PROBLEM TO SOLVE: Print all the records below exactly as they stand, but leave out the pictures.
************
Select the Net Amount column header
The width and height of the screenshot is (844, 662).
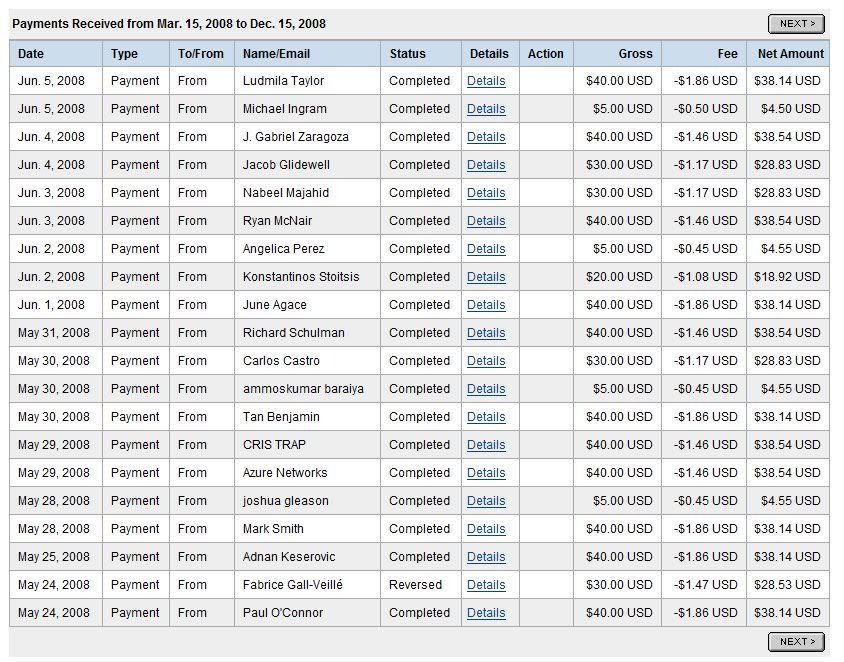click(x=790, y=54)
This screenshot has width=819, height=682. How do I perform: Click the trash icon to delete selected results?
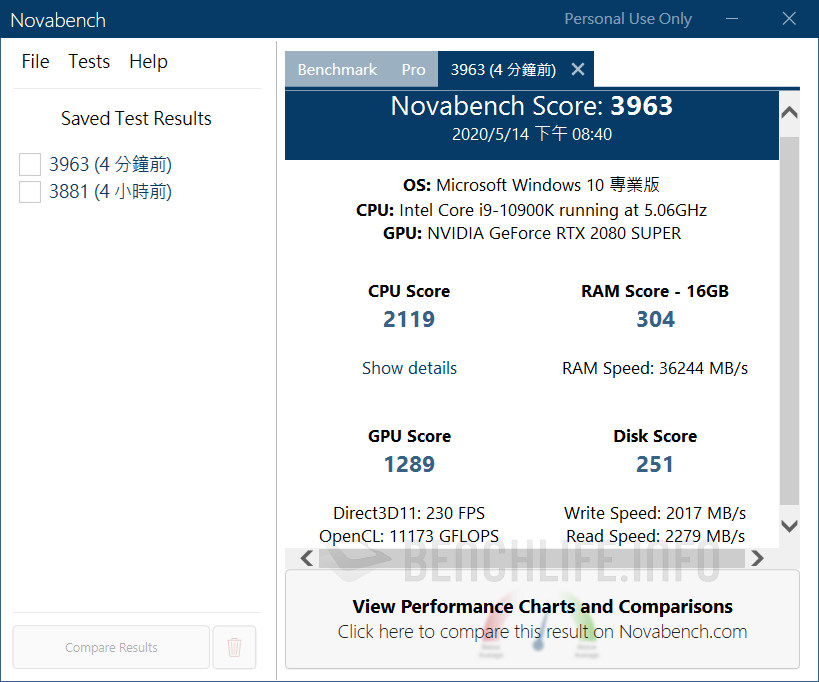234,647
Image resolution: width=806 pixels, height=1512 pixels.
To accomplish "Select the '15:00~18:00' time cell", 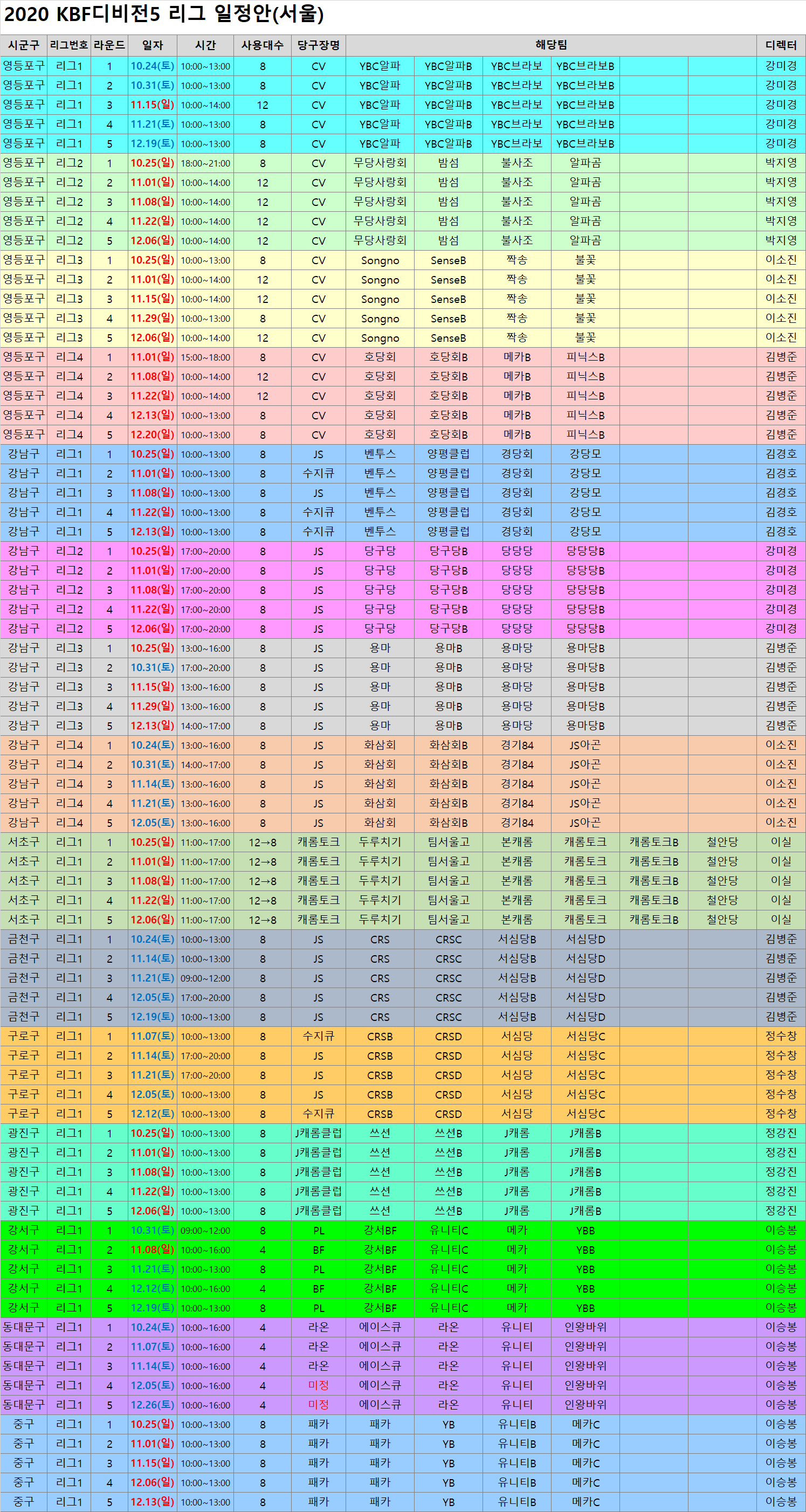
************
RESPONSE:
Select the Net Amount column header
The width and height of the screenshot is (844, 662).
click(x=790, y=54)
This screenshot has width=819, height=682. How do I perform: Click the trash icon to delete selected results?
234,647
Image resolution: width=806 pixels, height=1512 pixels.
To accomplish "Select the '15:00~18:00' time cell", 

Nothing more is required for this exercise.